━━ Information provided ━━

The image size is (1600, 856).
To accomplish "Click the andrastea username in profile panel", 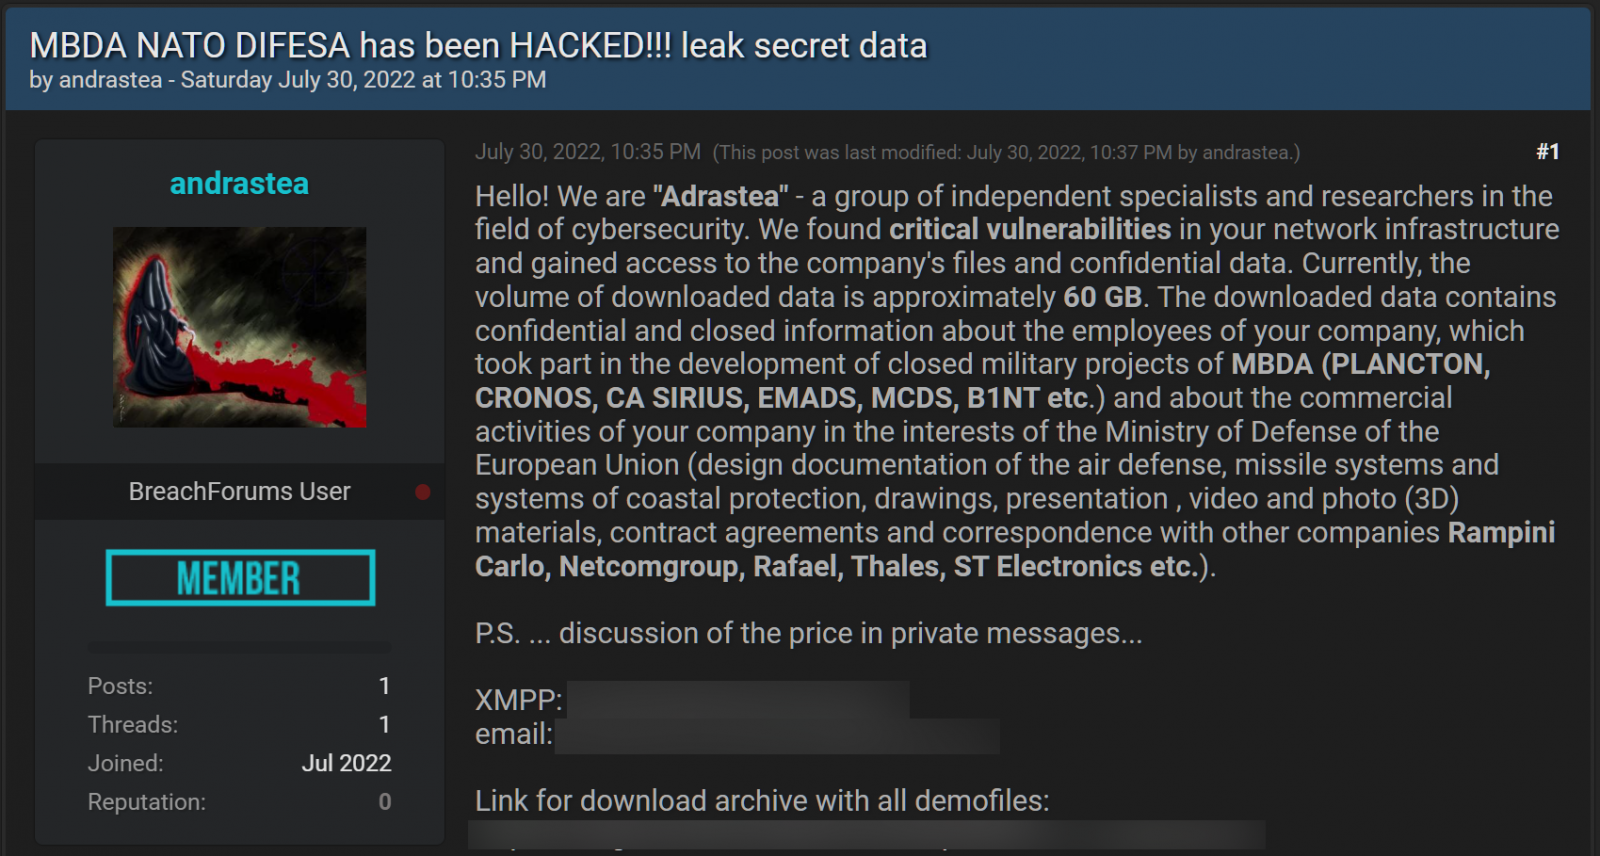I will pyautogui.click(x=239, y=183).
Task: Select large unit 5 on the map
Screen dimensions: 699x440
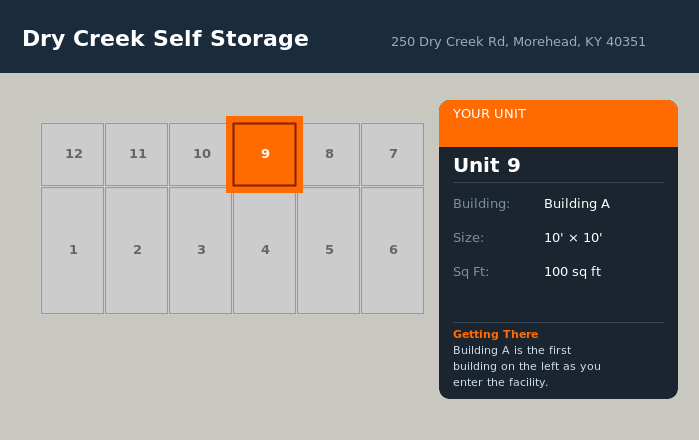Action: coord(329,250)

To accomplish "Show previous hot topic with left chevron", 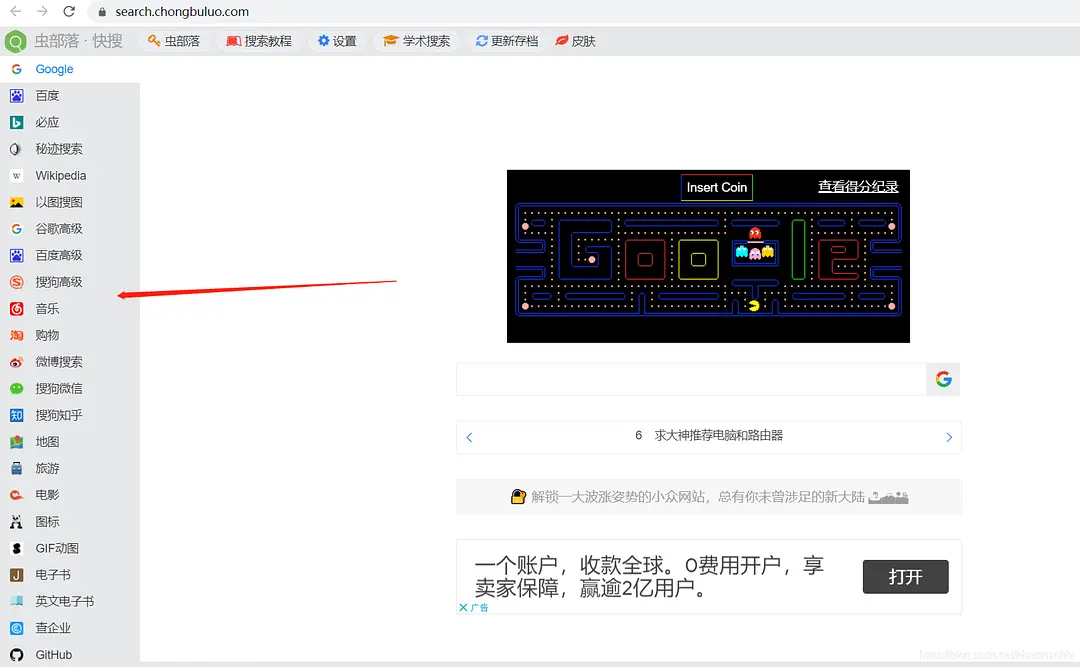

━━━

Format the lines of the material from the line containing "Task: Select large unit 5 on the map" through the end of the material as a JSON list of strings, one string per line, with blank lines left out. Leave the pictures out of your answer.

## Result
[
  "Task: Select large unit 5 on the map",
  "Screen dimensions: 699x440",
  "Action: coord(329,250)",
  "To accomplish \"Show previous hot topic with left chevron\", "
]